D船長は、航海当直を2直6時間交代制とし、自らの当直には機関長を補佐に就け、もう一方の当直にA、B両受審人及び機関部職員を配し、来島海峡通過時や狭視界時には自ら昇橋して操船に就くようにしていた。D船長は出港操船後引き続き当直に立って播磨灘を西行したが、備讃瀬戸の航行については、A、B両受審人が十分な経験を持っていたため任せることとし、船舶が輻輳(ふくそう)するときや天候が急変したときは報告するよう指示し、16時45分ごろ地蔵埼南方沖合で、A受審人に当直を引き継いだ。
ところで、東栄丸では、、瀬戸内海を頻繁に航行することから、同海域の事情に詳しい船橋当直者が常時操舵、操船に当たれるようにとの配慮から、休暇等により、2人の航海士のうち1人が不慣れな者であっても、他方の航海士を主たる任務に当たらせることにより、支障なく当直が行われるよう、2人一組の航海士による当直体制がとられていた。
こうしてA、B両受審人は、二等機関士を見張りに就かせて備讃瀬戸東航路を西行することとなったが、B受審人も、他の航海士と当直に就くときは主たる当直航海士の任務を務めていたことから、両受審人は、それぞれ操舵操船を1時間毎に交代し、単独で船橋当直に当たることとし、非番の航海士は適宜、休息をとることとした。
17時44分A受審人は、小槌島灯台から022度(真方位、以下同じ。)2,000メートルの地点に達して備讃瀬戸東航路第1号灯浮標を右舷側200メートルに並航したとき、針路をほぼ航路に沿う250度に定め、機関を11.5ノットの全速力前進にかけ、折からの潮流に乗じて14.0ノットの対地速力で進行し、同時49分小槌島灯台から313度1,700メートルの地点で操舵操船をB受審人に引き継ぎ、交代後は、操舵室左舷側後部の椅子に腰を掛けて休息した。
B受審人は、まもなく右舷船首わずか右の備讃瀬戸北航路と水島航路との交差部付近に漁船数隻を認め、これらに注意しながら続航中、18時09分牛島灯標から069度4,000メートルの地点に至り、北備讃瀬戸大橋に差し掛かったころ、右舷船首23度1,700メートルに水島航路に沿って南下中のオリエント・イーグル(以下「オ号」という。)を初めて認めたが、同船が行先信号を表示していなかったものの、一瞥(べつ)しただけで前示漁船群をかわし終えたら右転して備讃瀬戸北航路を西行するものと思い、動静監視を十分に行うことなく、その後方位に明確な変化のないまま衝突のおそれのある態勢で接近したが、このことに気付かなかった。

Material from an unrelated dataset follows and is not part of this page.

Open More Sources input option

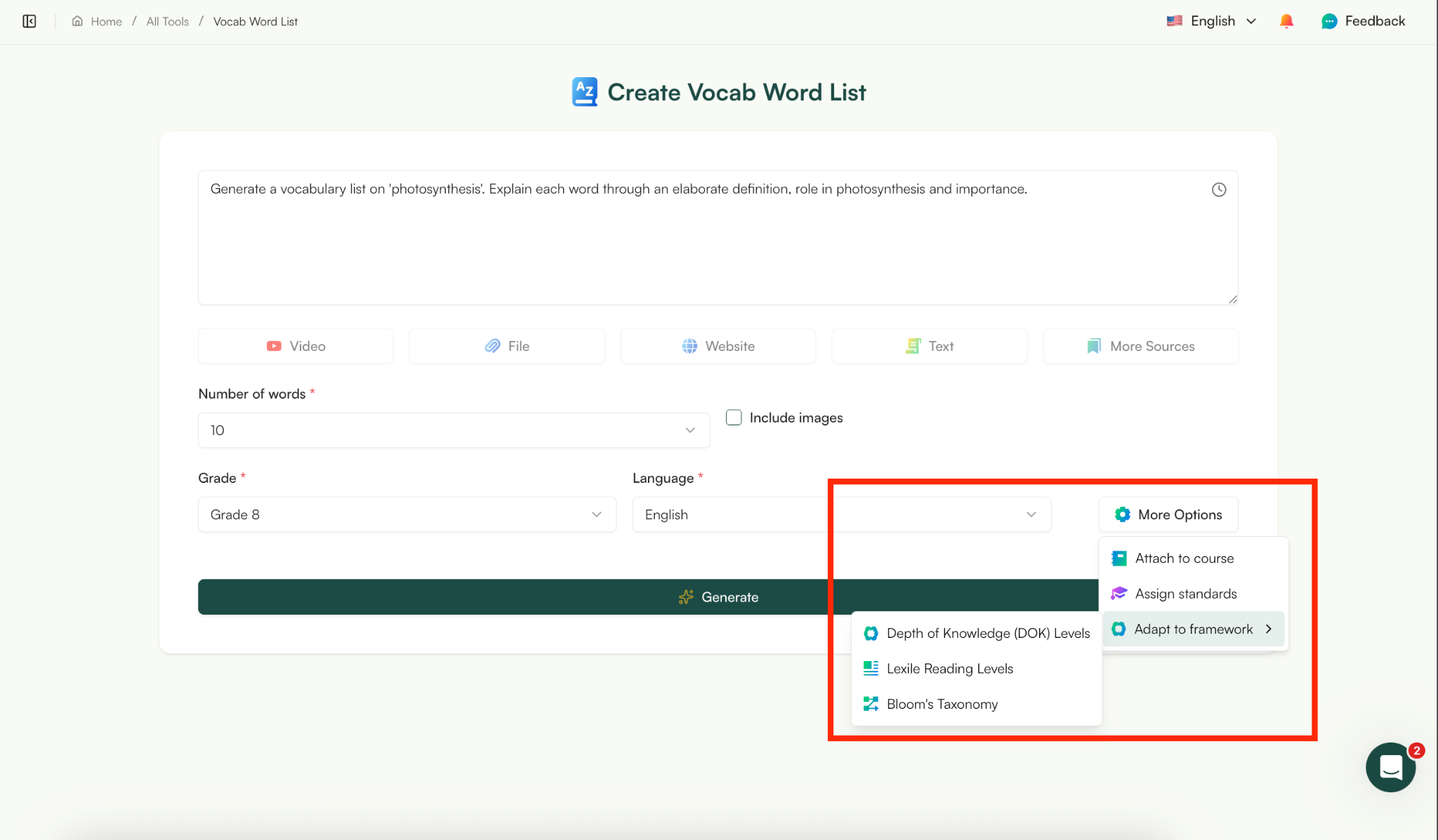tap(1140, 345)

18時11分B受審人は、依然、動静監視不十分で、オ号が右舷船首20度800メートルに接近したことに気付かず、警告信号を行うことも、更に接近する同船に対し衝突を避けるための協力動作をとらないまま進行中、同時12分半200メートルに迫ったオ号を認めて驚き、機関を全速力後進とするとともに左舵一杯としたが及ばず、東栄丸は、18時13分牛島灯標から068度2,300メートルの地点において、248度を向首し、10ノットまで減速したその右舷船首が、オ号の左舷船首に、後方から28度の角度で衝突した。
当時、天候は晴で風はほとんどなく、潮候は上げ潮の中央期で、付近には2.5ノットの西南西流があった。
D船長は、衝突の衝撃で昇橋し、事後の措置に当たった。
また、オ号は、本邦と中華人民共和国との間に就航する船尾船橋型貨物船で、C指定海難関係人ほかフィリピン共和国の船員16人が乗り組み、鋼材約3,500トンを積載し、船首4.0メートル船尾5.3メートルの喫水をもって、同日17時00分水島港を発し、京浜港横浜区に向かった。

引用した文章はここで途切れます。